Pero no para ocupar algún cargo en gubernaturas o alcaldías, sino con el propósito de recuperar sus inversiones mediante contratos de obras y servicios.
Este es el caso de uno de ellos. ¿Arre? ¡Arre!
Se llama Héctor García García. Sus vecinos de la infancia en Guadalupe, donde creció, le dicen "Torín".
En el anecdotario popular de ese municipio, considerado como dormitorio de Monterrey, se cuentan muchas historias que lo pintan de pies a cabeza.
Actualmente vive en una modesta vivienda de la Colonias Bosques de La Pastora, en la ruta por donde diariamente transitan miles de personas en su ascenso a la plancha del Teleférico del Cerro de la Silla.
Su paso por la política no le permitió -hasta ahora- cambiar a aires de más altura económica. A saber:
- Ha sido diputado federal y tres veces local, además de regidor y secretario general de la CNOP de Guadalupe, siempre como militante del PRI.
- Ni tampoco su oficio profesional como abogado, que desempeñó en varios despachos jurídicos de la zona.
- Ni su labor como líder sindical de los trabajadores municipales de Guadalupe.

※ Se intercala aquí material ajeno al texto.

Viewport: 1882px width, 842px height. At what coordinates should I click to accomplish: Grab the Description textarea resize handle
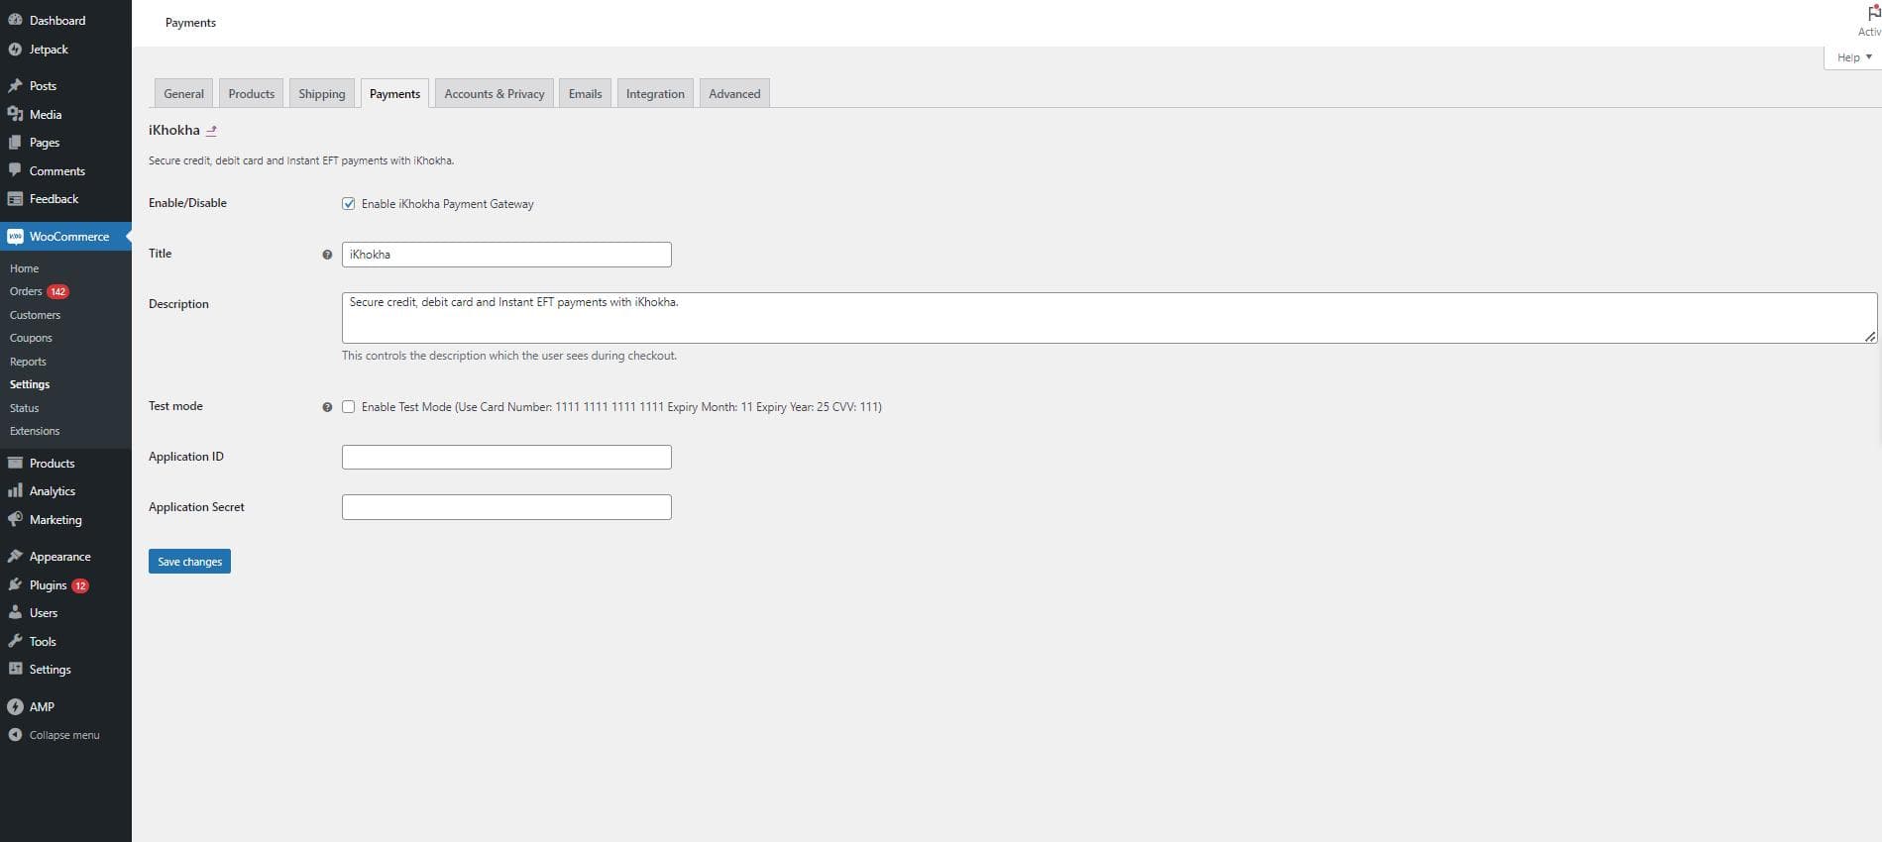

- Ni su cargo como director de asuntos jurídicos de la poderosa Federación de Sindicatos de Trabajadores al servicio de los gobiernos de los estados, municipios e instituciones de carácter estatal y municipal de la República Mexicana, cuyo secretario general es Rafael Reyes Montemayor, uno de los más prestigiados dirigentes sindicales a nivel nacional.
Se dice que don Rafa lo tuvo bien controlado, hasta que "Torín" se salió del redil y se fue al bando de las naranjas podridas.
El destape
Apenas recibió la constancia de ganador en las pasadas elecciones del 2 de junio como nuevo alcalde de Guadalupe, el "Torín" se destapó.
Contendió por el MC, partido al que se afilió siendo diputado, tras abandonar al PRI en el Congreso local.
De la modesta casa donde aún vive, muy pronto se mudará con su segunda esposa, Blanca Treviño, hija de una lideresa de la zona, a una residencia de cinco niveles en la colonia más acaudalada de Guadalupe: Contry Las Aguilas, Segundo Sector, con el Cerro de la Silla a sus espaldas y Monterrey a sus pies.
Se trata de una obra de más de 500 M2 de terreno y el doble de construcción, que de acuerdo a brokers especializados en la compra venta de bienes raíces en esa zona, tiene un valor superior a los $60 millones.
Está ubicada en la calle Esteban Murillo y tendrá una vista espectacular hacia Monterrey.